Problem description
Retype the line where "Task: Open the apps grid menu icon" appears and each line that follows it down to the last line of the records below. Leave the pictures out.

Given records
----------

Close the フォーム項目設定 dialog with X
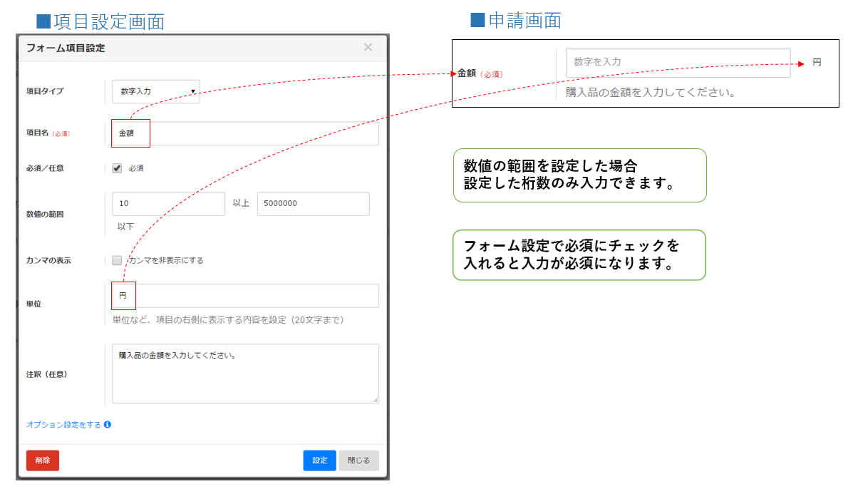The width and height of the screenshot is (853, 489). coord(368,48)
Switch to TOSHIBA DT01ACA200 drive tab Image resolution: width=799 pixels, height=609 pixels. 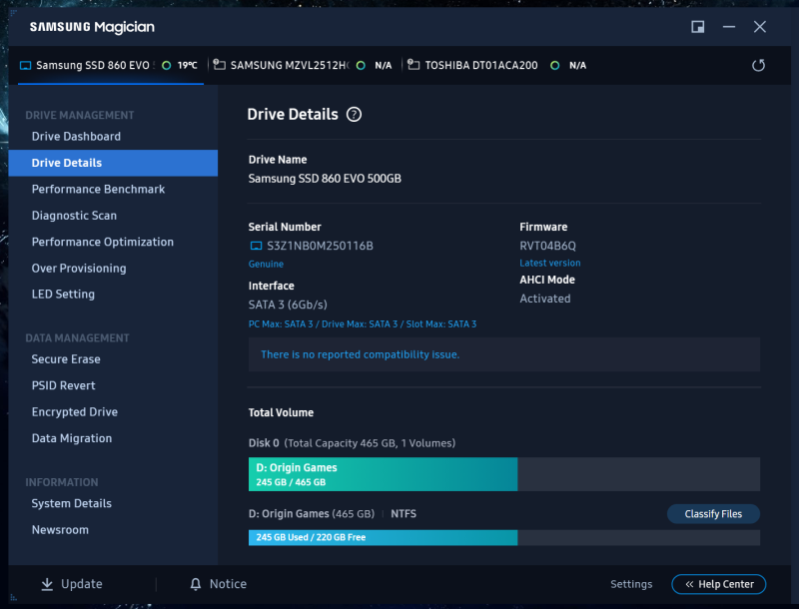tap(481, 66)
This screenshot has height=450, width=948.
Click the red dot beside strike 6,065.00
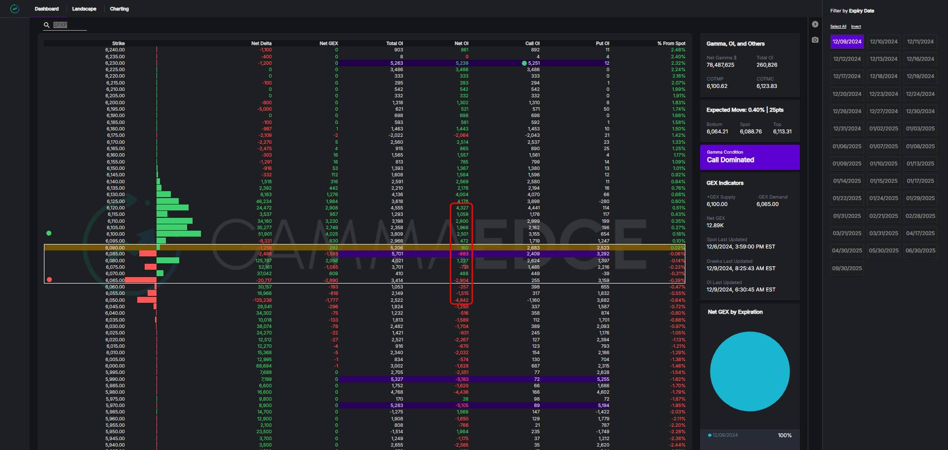pos(49,280)
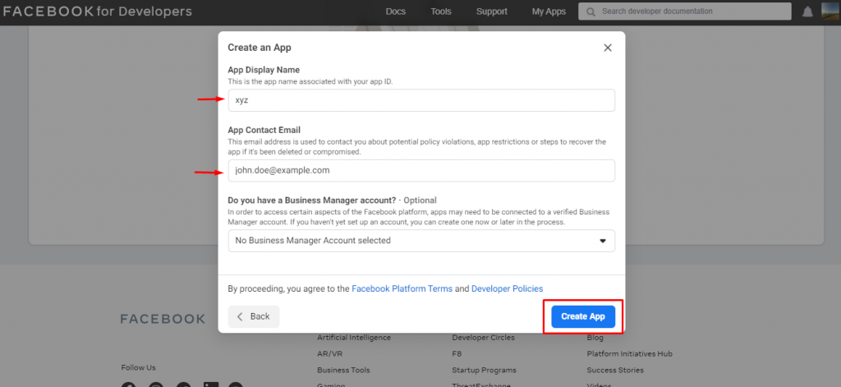Open the Startup Programs footer link
841x387 pixels.
coord(485,371)
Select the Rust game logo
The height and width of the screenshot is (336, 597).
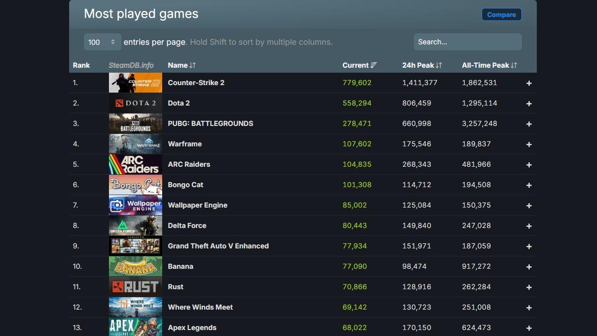click(x=135, y=287)
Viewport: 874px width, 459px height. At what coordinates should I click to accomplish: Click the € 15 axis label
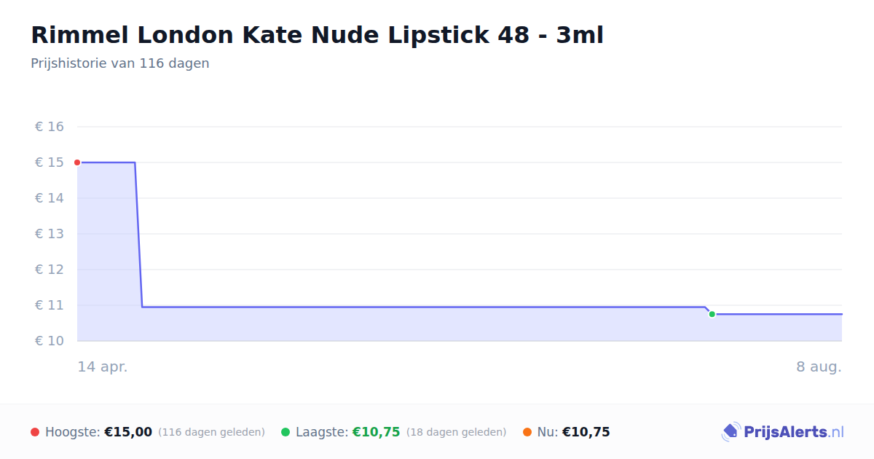[x=50, y=162]
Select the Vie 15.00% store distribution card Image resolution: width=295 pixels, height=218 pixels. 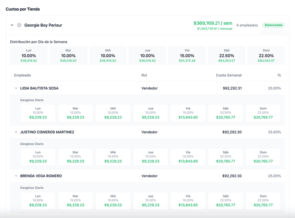pos(187,55)
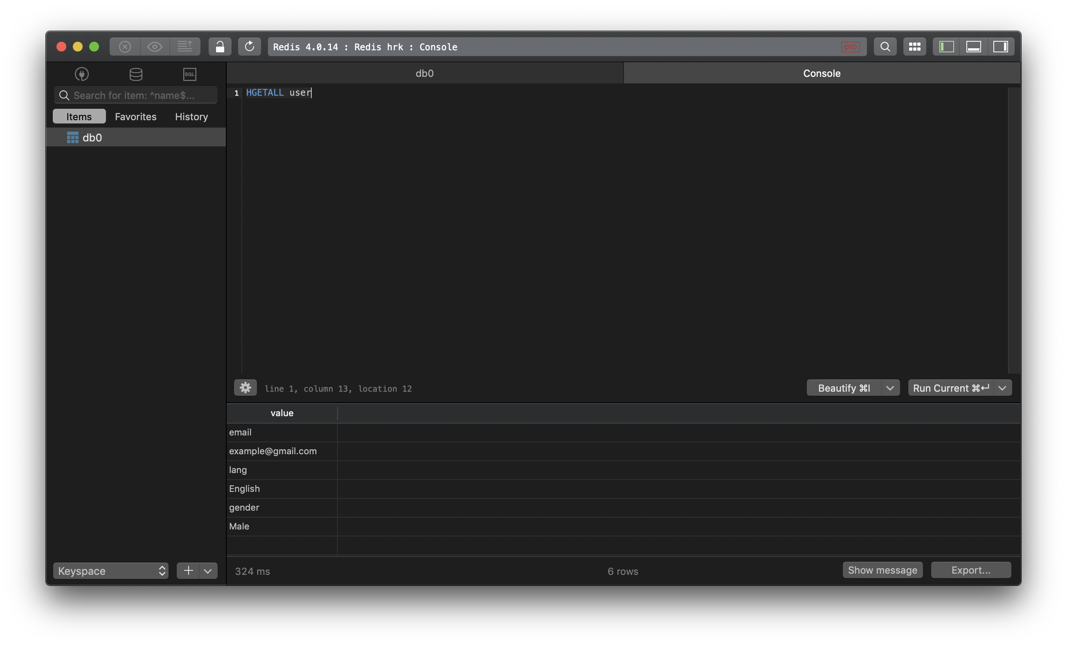Toggle the green status indicator button

pyautogui.click(x=93, y=47)
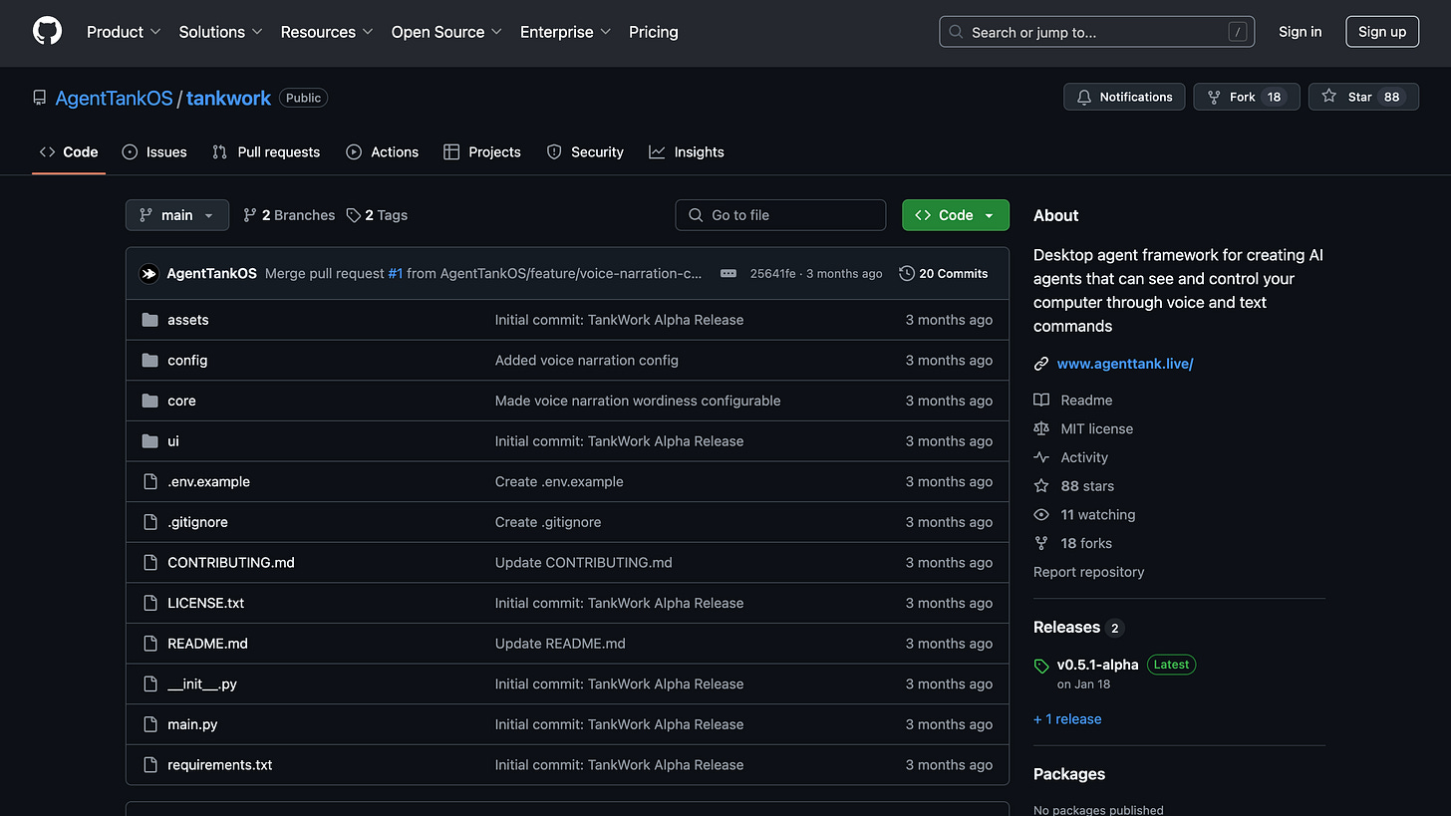The width and height of the screenshot is (1451, 816).
Task: Open the 2 Tags icon link
Action: pos(377,215)
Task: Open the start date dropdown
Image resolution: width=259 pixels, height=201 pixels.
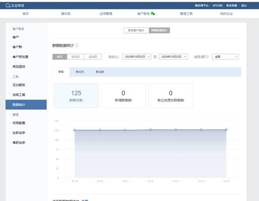Action: [x=136, y=57]
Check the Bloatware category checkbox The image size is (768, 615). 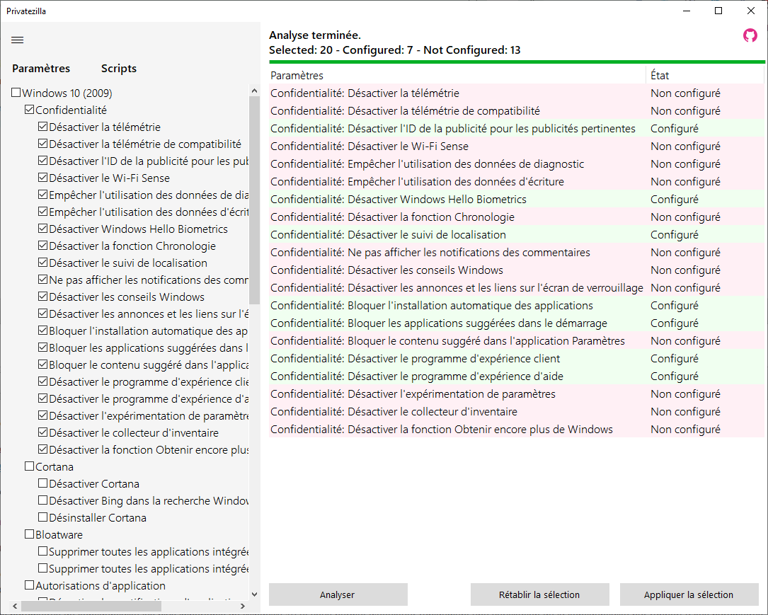point(30,535)
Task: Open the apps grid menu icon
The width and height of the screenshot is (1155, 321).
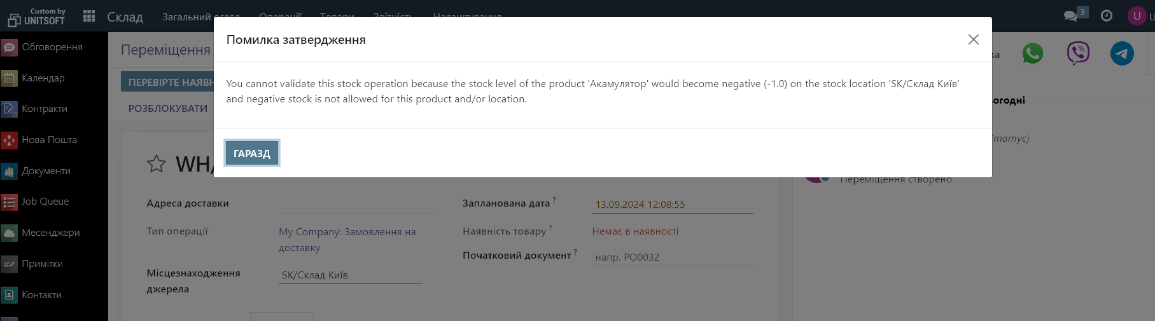Action: point(89,17)
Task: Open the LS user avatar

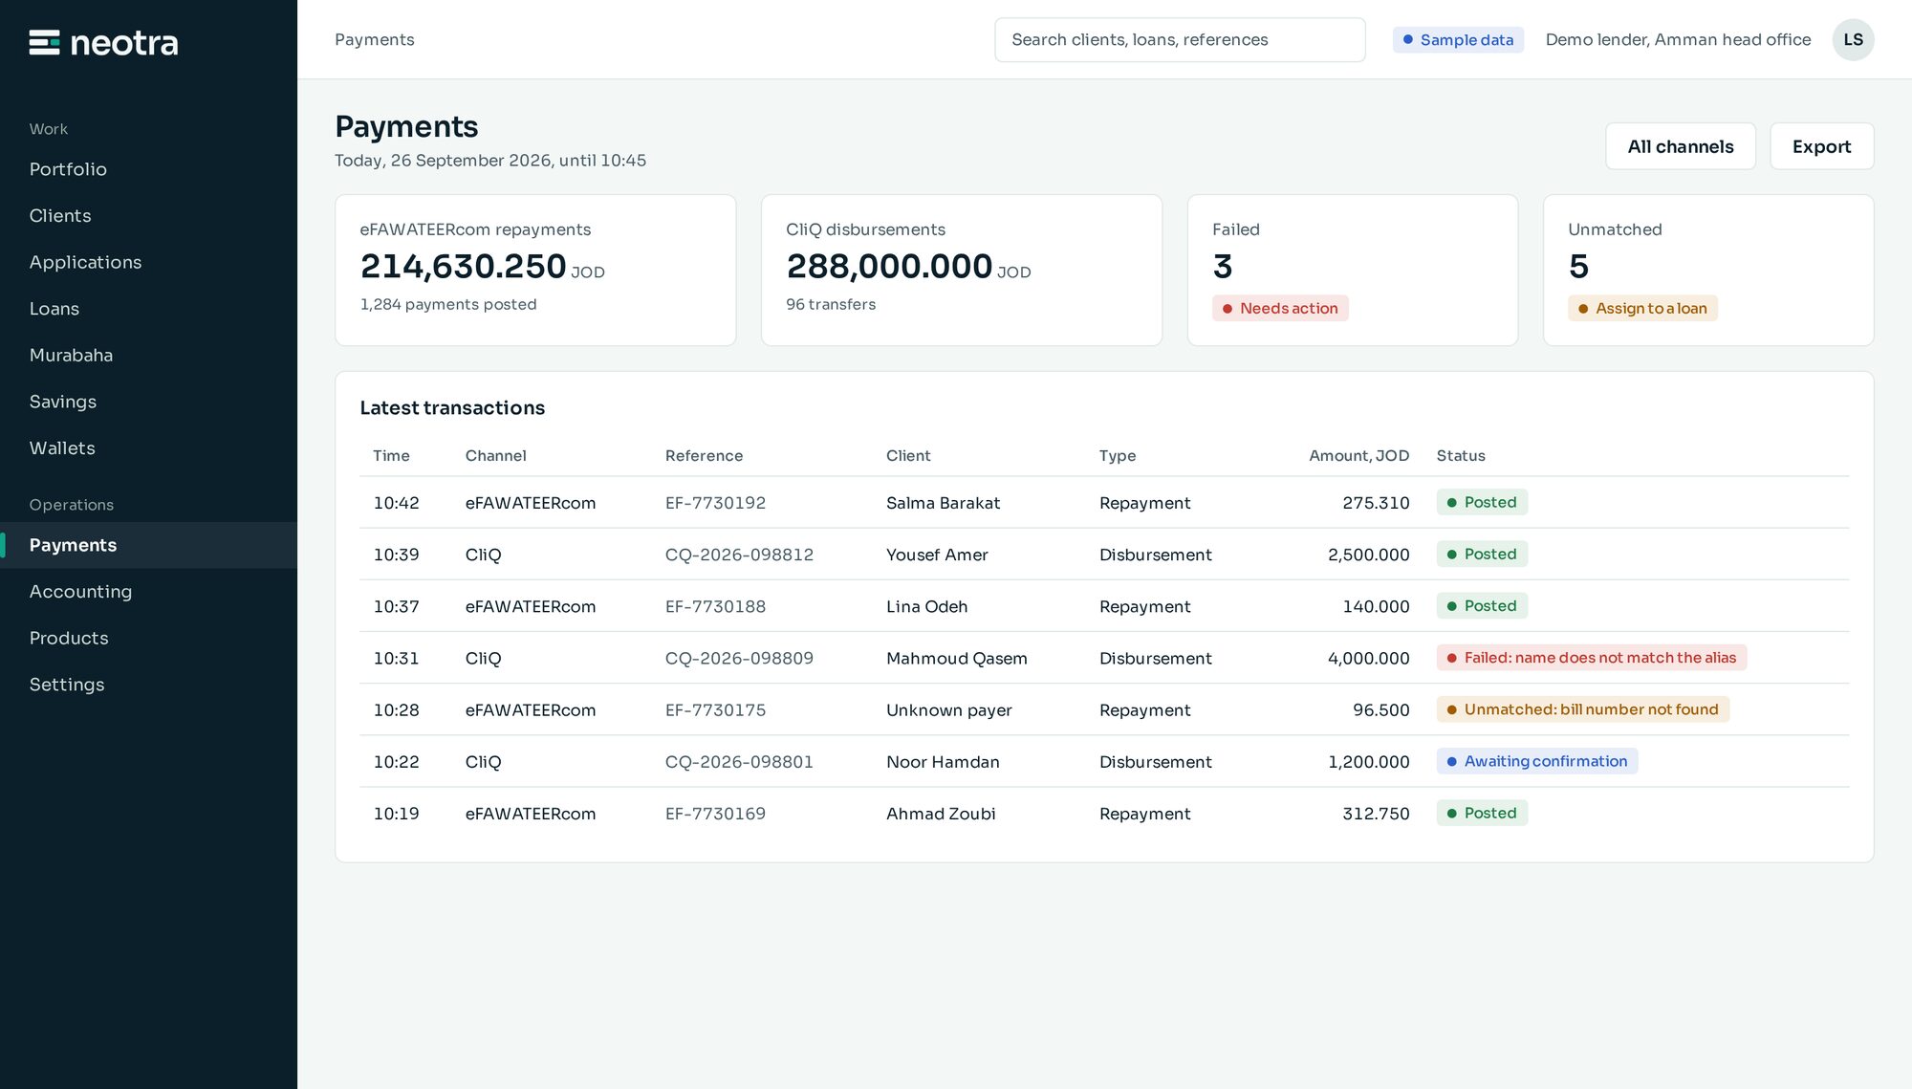Action: pos(1853,39)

----------

Output
Task: Open the apps grid menu icon
The width and height of the screenshot is (1155, 321).
Action: point(89,17)
Task: Open the LS user avatar

Action: pos(1853,39)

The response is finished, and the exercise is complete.